Problem statement
Transcribe, verbatim, every line from the start of the entries through the line that contains "Given: Clear the filter with red X funnel"; include both boundary lines and omit all others.

_ _ _

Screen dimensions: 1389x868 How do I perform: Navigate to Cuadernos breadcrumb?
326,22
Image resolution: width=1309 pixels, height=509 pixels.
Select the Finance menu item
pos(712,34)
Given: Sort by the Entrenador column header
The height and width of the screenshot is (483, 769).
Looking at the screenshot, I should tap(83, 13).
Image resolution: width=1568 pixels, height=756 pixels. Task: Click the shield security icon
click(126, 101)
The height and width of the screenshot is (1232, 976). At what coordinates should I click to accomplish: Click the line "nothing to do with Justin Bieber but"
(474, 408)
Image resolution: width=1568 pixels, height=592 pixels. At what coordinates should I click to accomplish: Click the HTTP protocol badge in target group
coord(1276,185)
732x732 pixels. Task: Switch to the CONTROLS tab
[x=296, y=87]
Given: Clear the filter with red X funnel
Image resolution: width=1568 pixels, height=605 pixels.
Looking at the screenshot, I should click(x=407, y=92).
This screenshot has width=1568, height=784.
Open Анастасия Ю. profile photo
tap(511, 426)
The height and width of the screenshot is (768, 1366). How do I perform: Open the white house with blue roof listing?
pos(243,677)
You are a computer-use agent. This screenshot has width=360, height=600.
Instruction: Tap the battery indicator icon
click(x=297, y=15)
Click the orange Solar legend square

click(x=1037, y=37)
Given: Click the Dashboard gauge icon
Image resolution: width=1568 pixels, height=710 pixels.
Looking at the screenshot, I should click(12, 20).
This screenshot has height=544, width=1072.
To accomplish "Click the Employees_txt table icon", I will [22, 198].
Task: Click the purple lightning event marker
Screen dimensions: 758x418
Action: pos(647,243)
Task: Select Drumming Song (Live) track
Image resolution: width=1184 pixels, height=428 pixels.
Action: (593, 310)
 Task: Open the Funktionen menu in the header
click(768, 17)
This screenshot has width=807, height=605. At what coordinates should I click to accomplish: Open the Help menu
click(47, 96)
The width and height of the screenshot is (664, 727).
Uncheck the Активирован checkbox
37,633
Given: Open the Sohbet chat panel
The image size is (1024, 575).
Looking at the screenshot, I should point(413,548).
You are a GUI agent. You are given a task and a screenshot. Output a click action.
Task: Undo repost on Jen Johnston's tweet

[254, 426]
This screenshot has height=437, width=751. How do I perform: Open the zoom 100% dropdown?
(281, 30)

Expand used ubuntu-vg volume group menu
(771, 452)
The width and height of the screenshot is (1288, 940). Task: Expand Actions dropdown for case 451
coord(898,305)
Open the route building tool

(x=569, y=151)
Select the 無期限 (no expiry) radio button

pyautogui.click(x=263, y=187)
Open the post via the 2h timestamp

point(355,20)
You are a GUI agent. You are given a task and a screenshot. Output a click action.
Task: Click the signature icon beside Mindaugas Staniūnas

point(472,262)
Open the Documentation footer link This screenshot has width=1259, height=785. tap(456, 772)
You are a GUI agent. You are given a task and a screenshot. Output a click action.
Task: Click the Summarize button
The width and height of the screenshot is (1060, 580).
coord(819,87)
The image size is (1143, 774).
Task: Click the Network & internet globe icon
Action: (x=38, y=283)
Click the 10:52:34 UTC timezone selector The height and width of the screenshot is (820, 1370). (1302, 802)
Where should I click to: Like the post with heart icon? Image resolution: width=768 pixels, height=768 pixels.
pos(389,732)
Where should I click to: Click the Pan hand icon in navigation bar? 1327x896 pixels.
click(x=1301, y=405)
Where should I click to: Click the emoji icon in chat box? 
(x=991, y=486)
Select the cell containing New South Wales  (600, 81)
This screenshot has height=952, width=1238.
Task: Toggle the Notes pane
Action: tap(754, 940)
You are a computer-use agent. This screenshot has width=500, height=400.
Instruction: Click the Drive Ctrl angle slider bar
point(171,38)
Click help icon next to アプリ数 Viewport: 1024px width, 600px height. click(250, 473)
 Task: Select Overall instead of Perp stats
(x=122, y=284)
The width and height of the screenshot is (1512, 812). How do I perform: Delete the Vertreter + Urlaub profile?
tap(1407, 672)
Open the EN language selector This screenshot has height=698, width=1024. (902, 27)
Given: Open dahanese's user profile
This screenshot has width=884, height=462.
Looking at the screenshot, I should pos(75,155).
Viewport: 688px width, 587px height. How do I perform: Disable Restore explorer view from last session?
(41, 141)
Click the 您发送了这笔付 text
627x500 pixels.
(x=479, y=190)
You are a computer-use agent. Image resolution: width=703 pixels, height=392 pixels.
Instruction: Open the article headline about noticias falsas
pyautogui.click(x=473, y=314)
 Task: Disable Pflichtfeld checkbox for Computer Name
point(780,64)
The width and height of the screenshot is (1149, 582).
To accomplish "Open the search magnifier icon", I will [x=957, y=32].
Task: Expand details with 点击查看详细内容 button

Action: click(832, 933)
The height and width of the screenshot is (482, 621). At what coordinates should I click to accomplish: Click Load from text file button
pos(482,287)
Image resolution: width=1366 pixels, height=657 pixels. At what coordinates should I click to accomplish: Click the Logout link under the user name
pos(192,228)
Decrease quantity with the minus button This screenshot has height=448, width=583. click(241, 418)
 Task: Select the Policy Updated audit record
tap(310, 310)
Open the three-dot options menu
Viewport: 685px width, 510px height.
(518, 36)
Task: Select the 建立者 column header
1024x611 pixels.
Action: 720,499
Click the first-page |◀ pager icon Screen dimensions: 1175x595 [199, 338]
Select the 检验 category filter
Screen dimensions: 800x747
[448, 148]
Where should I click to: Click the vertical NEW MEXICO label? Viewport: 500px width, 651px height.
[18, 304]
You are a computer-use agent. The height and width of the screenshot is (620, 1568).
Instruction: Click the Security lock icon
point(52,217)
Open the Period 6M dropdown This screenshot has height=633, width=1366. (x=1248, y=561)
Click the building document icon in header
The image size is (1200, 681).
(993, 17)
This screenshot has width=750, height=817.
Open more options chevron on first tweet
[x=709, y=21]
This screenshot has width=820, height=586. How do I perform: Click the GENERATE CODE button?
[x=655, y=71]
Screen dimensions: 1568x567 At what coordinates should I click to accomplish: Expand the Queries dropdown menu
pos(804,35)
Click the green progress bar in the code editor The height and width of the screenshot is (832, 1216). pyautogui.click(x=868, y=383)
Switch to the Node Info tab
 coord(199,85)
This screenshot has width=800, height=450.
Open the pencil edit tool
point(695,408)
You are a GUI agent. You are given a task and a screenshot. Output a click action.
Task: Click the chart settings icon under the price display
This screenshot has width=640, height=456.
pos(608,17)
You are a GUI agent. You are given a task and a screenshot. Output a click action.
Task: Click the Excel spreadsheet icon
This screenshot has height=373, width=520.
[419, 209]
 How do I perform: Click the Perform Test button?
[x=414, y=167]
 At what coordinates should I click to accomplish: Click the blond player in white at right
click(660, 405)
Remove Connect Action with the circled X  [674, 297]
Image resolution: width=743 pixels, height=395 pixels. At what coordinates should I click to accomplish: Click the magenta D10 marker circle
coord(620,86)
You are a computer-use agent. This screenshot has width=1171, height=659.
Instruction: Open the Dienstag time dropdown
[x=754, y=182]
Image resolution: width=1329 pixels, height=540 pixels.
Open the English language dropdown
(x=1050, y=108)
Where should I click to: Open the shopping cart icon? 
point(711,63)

_ _ _

Expected output
Screen dimensions: 1389x868 How do I perform: Navigate to Cuadernos breadcrumb?
326,22
Image resolution: width=1309 pixels, height=509 pixels.
Select the Finance menu item
pos(712,34)
Given: Sort by the Entrenador column header
The height and width of the screenshot is (483, 769).
Looking at the screenshot, I should tap(83, 13).
Image resolution: width=1568 pixels, height=756 pixels. Task: Click the shield security icon
click(126, 101)
The height and width of the screenshot is (1232, 976). At what coordinates should I click to accomplish: Click the line "nothing to do with Justin Bieber but"
(474, 408)
Image resolution: width=1568 pixels, height=592 pixels. At what coordinates should I click to accomplish: Click the HTTP protocol badge in target group
coord(1276,185)
732x732 pixels. Task: Switch to the CONTROLS tab
[x=296, y=87]
Given: Clear the filter with red X funnel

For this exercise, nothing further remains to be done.